→ **What you have to do**
Reproduce every line of the material below word for word, with nothing added or changed.

→ **Records for processing**
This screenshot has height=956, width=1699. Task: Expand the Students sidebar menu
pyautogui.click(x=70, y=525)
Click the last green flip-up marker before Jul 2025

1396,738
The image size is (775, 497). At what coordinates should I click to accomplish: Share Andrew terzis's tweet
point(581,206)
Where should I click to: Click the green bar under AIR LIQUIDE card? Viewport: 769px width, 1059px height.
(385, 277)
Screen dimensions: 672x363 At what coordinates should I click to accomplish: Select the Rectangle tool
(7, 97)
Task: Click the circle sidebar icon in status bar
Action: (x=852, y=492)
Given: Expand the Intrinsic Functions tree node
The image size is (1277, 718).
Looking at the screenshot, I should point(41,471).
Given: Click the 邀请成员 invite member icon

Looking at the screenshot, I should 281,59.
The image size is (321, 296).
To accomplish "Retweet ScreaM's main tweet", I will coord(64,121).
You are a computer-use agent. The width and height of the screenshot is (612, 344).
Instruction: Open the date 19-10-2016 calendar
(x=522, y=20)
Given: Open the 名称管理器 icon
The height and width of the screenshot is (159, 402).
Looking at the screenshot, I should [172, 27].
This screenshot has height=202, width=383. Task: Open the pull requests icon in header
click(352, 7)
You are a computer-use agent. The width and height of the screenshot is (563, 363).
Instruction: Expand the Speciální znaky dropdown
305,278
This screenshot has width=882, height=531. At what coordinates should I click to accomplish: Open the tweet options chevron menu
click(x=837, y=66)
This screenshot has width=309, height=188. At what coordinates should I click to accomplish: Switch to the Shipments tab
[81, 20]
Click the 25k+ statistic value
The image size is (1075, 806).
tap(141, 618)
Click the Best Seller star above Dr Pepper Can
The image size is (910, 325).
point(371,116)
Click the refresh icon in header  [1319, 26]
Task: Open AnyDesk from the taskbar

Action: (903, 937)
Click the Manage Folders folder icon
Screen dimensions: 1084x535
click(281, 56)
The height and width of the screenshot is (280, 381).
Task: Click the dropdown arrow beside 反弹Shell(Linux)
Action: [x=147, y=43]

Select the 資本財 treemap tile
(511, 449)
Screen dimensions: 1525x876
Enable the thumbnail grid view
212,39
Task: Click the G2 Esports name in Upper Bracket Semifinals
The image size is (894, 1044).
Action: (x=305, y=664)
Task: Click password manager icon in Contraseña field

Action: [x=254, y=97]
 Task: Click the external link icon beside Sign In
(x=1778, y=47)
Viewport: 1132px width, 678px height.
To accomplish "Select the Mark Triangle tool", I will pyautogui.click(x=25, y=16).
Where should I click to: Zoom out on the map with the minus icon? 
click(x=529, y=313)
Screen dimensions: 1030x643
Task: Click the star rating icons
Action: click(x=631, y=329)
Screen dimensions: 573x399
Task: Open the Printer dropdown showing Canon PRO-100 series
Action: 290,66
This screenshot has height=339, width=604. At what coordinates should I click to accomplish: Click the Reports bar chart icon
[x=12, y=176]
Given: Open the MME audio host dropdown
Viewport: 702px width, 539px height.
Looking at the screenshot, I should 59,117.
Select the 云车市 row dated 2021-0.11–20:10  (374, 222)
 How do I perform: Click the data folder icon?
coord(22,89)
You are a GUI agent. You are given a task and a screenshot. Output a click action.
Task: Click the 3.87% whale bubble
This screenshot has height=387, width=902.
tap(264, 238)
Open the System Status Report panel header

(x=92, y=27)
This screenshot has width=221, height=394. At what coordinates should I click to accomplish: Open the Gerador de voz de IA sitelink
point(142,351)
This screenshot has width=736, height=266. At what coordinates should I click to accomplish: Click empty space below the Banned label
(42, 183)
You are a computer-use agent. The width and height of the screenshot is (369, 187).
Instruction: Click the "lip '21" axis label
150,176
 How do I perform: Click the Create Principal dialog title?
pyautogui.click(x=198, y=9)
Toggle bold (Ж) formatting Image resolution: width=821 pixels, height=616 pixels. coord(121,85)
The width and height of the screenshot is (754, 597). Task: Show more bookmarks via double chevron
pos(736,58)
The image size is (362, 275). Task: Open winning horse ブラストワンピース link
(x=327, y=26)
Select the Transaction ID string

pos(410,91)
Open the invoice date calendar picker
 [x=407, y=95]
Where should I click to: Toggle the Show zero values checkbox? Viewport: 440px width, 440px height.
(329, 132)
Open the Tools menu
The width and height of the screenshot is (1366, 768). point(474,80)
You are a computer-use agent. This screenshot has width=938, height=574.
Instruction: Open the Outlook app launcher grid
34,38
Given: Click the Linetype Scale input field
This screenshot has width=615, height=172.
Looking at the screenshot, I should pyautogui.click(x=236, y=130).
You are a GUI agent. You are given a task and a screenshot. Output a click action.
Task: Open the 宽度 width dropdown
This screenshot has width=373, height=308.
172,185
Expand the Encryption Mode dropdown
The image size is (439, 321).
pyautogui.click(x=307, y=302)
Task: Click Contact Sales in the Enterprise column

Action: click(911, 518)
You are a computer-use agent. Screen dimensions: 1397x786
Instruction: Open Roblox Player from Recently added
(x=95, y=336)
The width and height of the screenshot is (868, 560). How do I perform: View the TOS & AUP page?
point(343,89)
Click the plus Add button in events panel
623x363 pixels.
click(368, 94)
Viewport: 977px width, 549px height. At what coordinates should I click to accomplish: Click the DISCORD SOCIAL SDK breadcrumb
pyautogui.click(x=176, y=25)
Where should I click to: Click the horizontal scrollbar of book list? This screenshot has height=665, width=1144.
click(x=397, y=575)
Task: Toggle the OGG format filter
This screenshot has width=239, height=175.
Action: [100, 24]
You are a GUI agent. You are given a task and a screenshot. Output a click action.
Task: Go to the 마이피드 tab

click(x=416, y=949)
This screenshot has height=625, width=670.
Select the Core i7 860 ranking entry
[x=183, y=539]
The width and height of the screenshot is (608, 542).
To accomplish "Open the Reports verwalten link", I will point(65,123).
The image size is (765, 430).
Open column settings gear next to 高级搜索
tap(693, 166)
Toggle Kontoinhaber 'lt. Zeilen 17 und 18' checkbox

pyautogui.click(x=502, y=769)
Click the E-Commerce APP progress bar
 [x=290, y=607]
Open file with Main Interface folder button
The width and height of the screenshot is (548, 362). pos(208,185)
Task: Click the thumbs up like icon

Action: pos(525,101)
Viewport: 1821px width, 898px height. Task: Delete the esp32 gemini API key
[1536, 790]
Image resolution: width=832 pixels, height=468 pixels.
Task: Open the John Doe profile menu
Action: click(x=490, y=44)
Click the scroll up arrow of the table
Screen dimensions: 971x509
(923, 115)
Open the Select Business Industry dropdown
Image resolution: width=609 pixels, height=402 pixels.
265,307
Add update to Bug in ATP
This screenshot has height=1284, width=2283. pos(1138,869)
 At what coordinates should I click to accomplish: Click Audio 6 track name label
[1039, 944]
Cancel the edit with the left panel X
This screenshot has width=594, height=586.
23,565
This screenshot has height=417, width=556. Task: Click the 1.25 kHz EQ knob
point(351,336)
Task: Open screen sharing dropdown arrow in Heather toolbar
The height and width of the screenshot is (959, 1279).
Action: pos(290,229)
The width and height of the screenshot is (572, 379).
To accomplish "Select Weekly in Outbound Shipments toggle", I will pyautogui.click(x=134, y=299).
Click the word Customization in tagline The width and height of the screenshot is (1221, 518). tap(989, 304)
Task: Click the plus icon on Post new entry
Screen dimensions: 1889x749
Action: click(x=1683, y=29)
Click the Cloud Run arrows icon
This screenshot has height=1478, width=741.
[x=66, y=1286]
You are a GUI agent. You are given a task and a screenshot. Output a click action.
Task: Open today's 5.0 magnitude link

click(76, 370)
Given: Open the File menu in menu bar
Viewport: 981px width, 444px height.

→ **Expected output**
This screenshot has height=956, width=1699. Task: Expand the Students sidebar menu
pyautogui.click(x=70, y=525)
Click the last green flip-up marker before Jul 2025

1396,738
The image size is (775, 497). At what coordinates should I click to accomplish: Share Andrew terzis's tweet
point(581,206)
Where should I click to: Click the green bar under AIR LIQUIDE card? Viewport: 769px width, 1059px height.
(385, 277)
Screen dimensions: 672x363 At what coordinates should I click to accomplish: Select the Rectangle tool
(7, 97)
Task: Click the circle sidebar icon in status bar
Action: (x=852, y=492)
Given: Expand the Intrinsic Functions tree node
The image size is (1277, 718).
Looking at the screenshot, I should point(41,471).
Given: Click the 邀请成员 invite member icon

Looking at the screenshot, I should 281,59.
The image size is (321, 296).
To accomplish "Retweet ScreaM's main tweet", I will coord(64,121).
You are a computer-use agent. The width and height of the screenshot is (612, 344).
Instruction: Open the date 19-10-2016 calendar
(x=522, y=20)
Given: Open the 名称管理器 icon
The height and width of the screenshot is (159, 402).
Looking at the screenshot, I should [172, 27].
This screenshot has height=202, width=383. Task: Open the pull requests icon in header
click(352, 7)
You are a computer-use agent. The width and height of the screenshot is (563, 363).
Instruction: Expand the Speciální znaky dropdown
305,278
This screenshot has width=882, height=531. At what coordinates should I click to accomplish: Open the tweet options chevron menu
click(x=837, y=66)
This screenshot has width=309, height=188. At what coordinates should I click to accomplish: Switch to the Shipments tab
[81, 20]
Click the 25k+ statistic value
The image size is (1075, 806).
tap(141, 618)
Click the Best Seller star above Dr Pepper Can
The image size is (910, 325).
point(371,116)
Click the refresh icon in header  [1319, 26]
Task: Open AnyDesk from the taskbar

Action: (903, 937)
Click the Manage Folders folder icon
Screen dimensions: 1084x535
click(281, 56)
The height and width of the screenshot is (280, 381).
Task: Click the dropdown arrow beside 反弹Shell(Linux)
Action: [x=147, y=43]

Select the 資本財 treemap tile
(511, 449)
Screen dimensions: 1525x876
Enable the thumbnail grid view
212,39
Task: Click the G2 Esports name in Upper Bracket Semifinals
The image size is (894, 1044).
Action: (x=305, y=664)
Task: Click password manager icon in Contraseña field

Action: [x=254, y=97]
 Task: Click the external link icon beside Sign In
(x=1778, y=47)
Viewport: 1132px width, 678px height.
To accomplish "Select the Mark Triangle tool", I will pyautogui.click(x=25, y=16).
Where should I click to: Zoom out on the map with the minus icon? 
click(x=529, y=313)
Screen dimensions: 1030x643
Task: Click the star rating icons
Action: click(x=631, y=329)
Screen dimensions: 573x399
Task: Open the Printer dropdown showing Canon PRO-100 series
Action: 290,66
This screenshot has height=339, width=604. At what coordinates should I click to accomplish: Click the Reports bar chart icon
[x=12, y=176]
Given: Open the MME audio host dropdown
Viewport: 702px width, 539px height.
Looking at the screenshot, I should 59,117.
Select the 云车市 row dated 2021-0.11–20:10  (374, 222)
 How do I perform: Click the data folder icon?
coord(22,89)
You are a GUI agent. You are given a task and a screenshot. Output a click action.
Task: Click the 3.87% whale bubble
This screenshot has height=387, width=902.
tap(264, 238)
Open the System Status Report panel header

(x=92, y=27)
This screenshot has width=221, height=394. At what coordinates should I click to accomplish: Open the Gerador de voz de IA sitelink
point(142,351)
This screenshot has width=736, height=266. At what coordinates should I click to accomplish: Click empty space below the Banned label
(42, 183)
You are a computer-use agent. The width and height of the screenshot is (369, 187).
Instruction: Click the "lip '21" axis label
150,176
 How do I perform: Click the Create Principal dialog title?
pyautogui.click(x=198, y=9)
Toggle bold (Ж) formatting Image resolution: width=821 pixels, height=616 pixels. coord(121,85)
The width and height of the screenshot is (754, 597). Task: Show more bookmarks via double chevron
pos(736,58)
The image size is (362, 275). Task: Open winning horse ブラストワンピース link
(x=327, y=26)
Select the Transaction ID string

pos(410,91)
Open the invoice date calendar picker
 [x=407, y=95]
Where should I click to: Toggle the Show zero values checkbox? Viewport: 440px width, 440px height.
(329, 132)
Open the Tools menu
The width and height of the screenshot is (1366, 768). point(474,80)
You are a computer-use agent. This screenshot has width=938, height=574.
Instruction: Open the Outlook app launcher grid
34,38
Given: Click the Linetype Scale input field
This screenshot has width=615, height=172.
Looking at the screenshot, I should pyautogui.click(x=236, y=130).
You are a GUI agent. You are given a task and a screenshot. Output a click action.
Task: Open the 宽度 width dropdown
This screenshot has width=373, height=308.
172,185
Expand the Encryption Mode dropdown
The image size is (439, 321).
pyautogui.click(x=307, y=302)
Task: Click Contact Sales in the Enterprise column

Action: click(911, 518)
You are a computer-use agent. Screen dimensions: 1397x786
Instruction: Open Roblox Player from Recently added
(x=95, y=336)
The width and height of the screenshot is (868, 560). How do I perform: View the TOS & AUP page?
point(343,89)
Click the plus Add button in events panel
623x363 pixels.
click(368, 94)
Viewport: 977px width, 549px height. At what coordinates should I click to accomplish: Click the DISCORD SOCIAL SDK breadcrumb
pyautogui.click(x=176, y=25)
Where should I click to: Click the horizontal scrollbar of book list? This screenshot has height=665, width=1144.
click(x=397, y=575)
Task: Toggle the OGG format filter
This screenshot has width=239, height=175.
Action: [100, 24]
You are a GUI agent. You are given a task and a screenshot. Output a click action.
Task: Go to the 마이피드 tab

click(x=416, y=949)
This screenshot has height=625, width=670.
Select the Core i7 860 ranking entry
[x=183, y=539]
The width and height of the screenshot is (608, 542).
To accomplish "Open the Reports verwalten link", I will point(65,123).
The image size is (765, 430).
Open column settings gear next to 高级搜索
tap(693, 166)
Toggle Kontoinhaber 'lt. Zeilen 17 und 18' checkbox

pyautogui.click(x=502, y=769)
Click the E-Commerce APP progress bar
 [x=290, y=607]
Open file with Main Interface folder button
The width and height of the screenshot is (548, 362). pos(208,185)
Task: Click the thumbs up like icon

Action: pos(525,101)
Viewport: 1821px width, 898px height. Task: Delete the esp32 gemini API key
[1536, 790]
Image resolution: width=832 pixels, height=468 pixels.
Task: Open the John Doe profile menu
Action: click(x=490, y=44)
Click the scroll up arrow of the table
Screen dimensions: 971x509
(923, 115)
Open the Select Business Industry dropdown
Image resolution: width=609 pixels, height=402 pixels.
265,307
Add update to Bug in ATP
This screenshot has height=1284, width=2283. pos(1138,869)
 At what coordinates should I click to accomplish: Click Audio 6 track name label
[1039, 944]
Cancel the edit with the left panel X
This screenshot has width=594, height=586.
23,565
This screenshot has height=417, width=556. Task: Click the 1.25 kHz EQ knob
point(351,336)
Task: Open screen sharing dropdown arrow in Heather toolbar
The height and width of the screenshot is (959, 1279).
Action: pos(290,229)
The width and height of the screenshot is (572, 379).
To accomplish "Select Weekly in Outbound Shipments toggle", I will pyautogui.click(x=134, y=299).
Click the word Customization in tagline The width and height of the screenshot is (1221, 518). tap(989, 304)
Task: Click the plus icon on Post new entry
Screen dimensions: 1889x749
Action: click(x=1683, y=29)
Click the Cloud Run arrows icon
This screenshot has height=1478, width=741.
[x=66, y=1286]
You are a GUI agent. You are given a task and a screenshot. Output a click action.
Task: Open today's 5.0 magnitude link

click(76, 370)
Given: Open the File menu in menu bar
Viewport: 981px width, 444px height.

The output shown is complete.